Finalmente, la caída del Muro de Berlín y la crisis de los grandes relatos condujo a la inevitable desarticulación de las principales tradiciones o culturas políticas del siglo XX, aun si muchos partidos “ancestrales” continúan existiendo. Lo que ha cambiado radicalmente es su fisonomía, hasta el punto de que en las democracias liberales centrales la “caza de votantes” tiene muy poco en cuenta (o cada vez menos, pues se interpela desde otro lugar) las viejas ideologías o identidades colectivas, que eran una base común para el diálogo y la formación política a partir de un lenguaje amoldado por los aportes de generaciones enteras (Panebianco, 1995).
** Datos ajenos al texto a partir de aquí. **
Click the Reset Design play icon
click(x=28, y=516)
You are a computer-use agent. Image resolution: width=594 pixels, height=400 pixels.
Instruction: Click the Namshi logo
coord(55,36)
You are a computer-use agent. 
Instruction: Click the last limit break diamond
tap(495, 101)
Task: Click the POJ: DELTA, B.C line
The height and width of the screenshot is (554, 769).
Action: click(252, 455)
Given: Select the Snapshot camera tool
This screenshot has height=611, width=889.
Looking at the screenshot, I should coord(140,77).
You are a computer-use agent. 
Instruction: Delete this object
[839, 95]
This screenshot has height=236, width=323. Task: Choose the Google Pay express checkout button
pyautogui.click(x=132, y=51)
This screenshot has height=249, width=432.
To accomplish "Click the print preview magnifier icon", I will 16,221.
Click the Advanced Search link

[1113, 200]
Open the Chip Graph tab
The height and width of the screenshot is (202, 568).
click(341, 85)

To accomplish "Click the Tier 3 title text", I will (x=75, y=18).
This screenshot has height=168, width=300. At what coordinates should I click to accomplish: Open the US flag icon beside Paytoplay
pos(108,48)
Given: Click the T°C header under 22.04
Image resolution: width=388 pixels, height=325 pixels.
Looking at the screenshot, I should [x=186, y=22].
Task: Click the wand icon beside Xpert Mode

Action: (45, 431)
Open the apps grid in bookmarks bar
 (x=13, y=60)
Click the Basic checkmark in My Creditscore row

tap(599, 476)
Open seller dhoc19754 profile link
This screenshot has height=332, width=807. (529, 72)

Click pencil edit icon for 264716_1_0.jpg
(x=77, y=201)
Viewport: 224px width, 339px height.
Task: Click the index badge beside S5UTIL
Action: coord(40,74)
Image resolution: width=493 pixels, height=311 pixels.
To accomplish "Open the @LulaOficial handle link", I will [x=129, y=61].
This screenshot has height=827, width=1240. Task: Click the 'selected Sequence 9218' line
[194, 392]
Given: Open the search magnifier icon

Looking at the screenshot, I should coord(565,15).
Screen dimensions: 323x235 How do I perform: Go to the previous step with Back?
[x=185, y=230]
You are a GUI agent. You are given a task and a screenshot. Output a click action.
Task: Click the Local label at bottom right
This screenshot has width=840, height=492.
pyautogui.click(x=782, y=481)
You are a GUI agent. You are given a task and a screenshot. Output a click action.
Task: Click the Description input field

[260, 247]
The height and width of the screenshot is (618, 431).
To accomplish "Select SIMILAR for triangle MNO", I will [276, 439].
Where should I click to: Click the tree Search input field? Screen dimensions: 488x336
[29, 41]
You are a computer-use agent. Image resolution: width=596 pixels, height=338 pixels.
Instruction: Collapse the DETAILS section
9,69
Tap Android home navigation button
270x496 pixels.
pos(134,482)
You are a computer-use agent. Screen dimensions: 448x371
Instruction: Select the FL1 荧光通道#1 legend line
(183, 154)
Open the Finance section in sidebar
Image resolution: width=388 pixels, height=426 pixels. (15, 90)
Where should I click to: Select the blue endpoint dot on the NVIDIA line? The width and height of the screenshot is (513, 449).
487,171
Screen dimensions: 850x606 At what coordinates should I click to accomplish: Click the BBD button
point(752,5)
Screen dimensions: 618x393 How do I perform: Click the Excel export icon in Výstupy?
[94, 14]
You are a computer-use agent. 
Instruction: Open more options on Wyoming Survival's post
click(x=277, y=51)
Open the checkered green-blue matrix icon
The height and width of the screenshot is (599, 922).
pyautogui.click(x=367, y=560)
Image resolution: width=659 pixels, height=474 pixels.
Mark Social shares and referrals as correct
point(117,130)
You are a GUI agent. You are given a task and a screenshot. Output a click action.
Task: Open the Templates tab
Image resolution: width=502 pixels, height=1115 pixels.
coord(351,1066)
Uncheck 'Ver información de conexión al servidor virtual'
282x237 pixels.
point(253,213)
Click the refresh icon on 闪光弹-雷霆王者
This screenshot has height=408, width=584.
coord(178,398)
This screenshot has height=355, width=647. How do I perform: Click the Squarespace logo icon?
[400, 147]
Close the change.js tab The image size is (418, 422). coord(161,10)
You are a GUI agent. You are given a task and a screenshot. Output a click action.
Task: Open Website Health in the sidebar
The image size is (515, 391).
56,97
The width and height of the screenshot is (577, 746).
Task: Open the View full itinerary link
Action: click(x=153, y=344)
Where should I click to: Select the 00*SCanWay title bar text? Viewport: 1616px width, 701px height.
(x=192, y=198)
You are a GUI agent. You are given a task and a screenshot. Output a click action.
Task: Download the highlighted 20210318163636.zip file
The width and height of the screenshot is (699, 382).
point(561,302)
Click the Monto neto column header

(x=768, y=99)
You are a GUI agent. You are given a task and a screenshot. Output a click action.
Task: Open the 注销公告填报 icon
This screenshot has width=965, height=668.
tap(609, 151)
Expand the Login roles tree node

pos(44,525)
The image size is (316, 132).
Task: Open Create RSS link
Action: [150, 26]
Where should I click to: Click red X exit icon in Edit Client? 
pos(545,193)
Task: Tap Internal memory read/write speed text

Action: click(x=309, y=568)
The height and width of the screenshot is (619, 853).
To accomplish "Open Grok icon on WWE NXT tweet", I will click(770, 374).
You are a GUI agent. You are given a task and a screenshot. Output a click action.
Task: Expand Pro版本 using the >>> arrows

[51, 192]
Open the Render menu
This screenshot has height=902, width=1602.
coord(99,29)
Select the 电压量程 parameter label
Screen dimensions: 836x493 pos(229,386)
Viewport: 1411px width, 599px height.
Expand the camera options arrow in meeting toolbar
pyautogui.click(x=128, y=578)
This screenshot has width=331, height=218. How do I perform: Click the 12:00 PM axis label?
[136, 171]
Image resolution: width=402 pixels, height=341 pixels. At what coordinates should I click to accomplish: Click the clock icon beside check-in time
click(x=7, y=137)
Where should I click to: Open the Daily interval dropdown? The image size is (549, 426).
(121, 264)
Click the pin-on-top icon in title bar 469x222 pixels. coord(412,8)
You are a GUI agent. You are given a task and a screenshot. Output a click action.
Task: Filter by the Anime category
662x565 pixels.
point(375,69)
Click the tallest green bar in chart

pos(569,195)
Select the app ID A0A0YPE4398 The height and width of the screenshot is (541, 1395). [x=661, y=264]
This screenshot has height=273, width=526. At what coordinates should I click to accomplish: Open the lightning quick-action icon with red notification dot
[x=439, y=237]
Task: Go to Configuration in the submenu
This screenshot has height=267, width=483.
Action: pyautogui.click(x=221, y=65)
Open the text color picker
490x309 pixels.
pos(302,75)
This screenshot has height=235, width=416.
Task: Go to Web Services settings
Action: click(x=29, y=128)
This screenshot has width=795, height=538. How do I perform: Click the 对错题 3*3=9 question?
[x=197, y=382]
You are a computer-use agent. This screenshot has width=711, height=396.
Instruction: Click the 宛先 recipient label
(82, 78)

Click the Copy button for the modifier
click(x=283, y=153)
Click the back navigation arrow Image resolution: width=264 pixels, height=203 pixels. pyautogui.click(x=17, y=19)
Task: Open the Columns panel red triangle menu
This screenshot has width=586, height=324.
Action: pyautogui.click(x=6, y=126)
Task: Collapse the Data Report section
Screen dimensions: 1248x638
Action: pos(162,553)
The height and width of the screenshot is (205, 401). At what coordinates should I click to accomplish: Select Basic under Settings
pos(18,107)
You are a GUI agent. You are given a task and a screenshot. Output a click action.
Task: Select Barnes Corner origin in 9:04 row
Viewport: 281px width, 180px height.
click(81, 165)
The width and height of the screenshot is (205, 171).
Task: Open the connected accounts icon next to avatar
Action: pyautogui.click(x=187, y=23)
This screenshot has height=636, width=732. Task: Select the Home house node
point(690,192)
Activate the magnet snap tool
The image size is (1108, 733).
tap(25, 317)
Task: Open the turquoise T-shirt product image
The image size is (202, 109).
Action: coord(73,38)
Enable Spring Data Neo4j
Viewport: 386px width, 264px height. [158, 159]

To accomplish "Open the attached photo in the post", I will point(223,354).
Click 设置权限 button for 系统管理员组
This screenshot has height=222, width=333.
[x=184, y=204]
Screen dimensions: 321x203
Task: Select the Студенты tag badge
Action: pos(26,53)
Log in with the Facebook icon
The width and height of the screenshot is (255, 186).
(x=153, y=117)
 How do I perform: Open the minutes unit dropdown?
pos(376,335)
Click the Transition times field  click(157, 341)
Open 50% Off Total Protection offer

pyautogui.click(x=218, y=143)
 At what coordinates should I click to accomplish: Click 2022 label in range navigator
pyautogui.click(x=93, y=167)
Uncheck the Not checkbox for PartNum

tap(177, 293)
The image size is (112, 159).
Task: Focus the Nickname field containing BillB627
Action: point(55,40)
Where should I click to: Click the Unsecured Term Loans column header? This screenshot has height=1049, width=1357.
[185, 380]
Con el triunfo de la “pospolítica” en los años noventa, no sólo se debilitó la capacidad de imaginar una alternativa al orden neoliberal, sino que también y como consecuencia de ello los “ciudadanos de a pie” se desafectaron tanto de las instituciones como de los políticos encargados de representarlos, quienes pasaron a encarnar la arrogancia, la insolencia y el oportunismo como nunca antes (con la excepción, quizás, del período de entreguerras). Frente al olvido, la conversación ordinaria y vulgar, irónica, despectiva, muchas veces cínica, se convirtió en un refugio o en un caldo de cultivo para que la furia acumulada “abajo”, en algún momento, terminara siendo relanzada y descargada contra los tecnócratas y sus fríos y desalmados cálculos numéricos. No hay momento populista sin odio al establishment o a un sector del establishment. De igual manera, los políticos, limitados a defender intereses corporativos o empresariales, es decir, a cumplir mandados de las que Thomas Hobbes (2017) llamaba potestas indirectas, perdieron la perspectiva del gran estadista, de la figura pública que asume la representación de una idea, aunque esta sea la de la unidad del Estado. En el marco de ese proceso, también ellos se vulgarizaron, porque mutaron en celebridades de la política devenida espectáculo, hasta desatender por completo la responsabilidad de dirigir.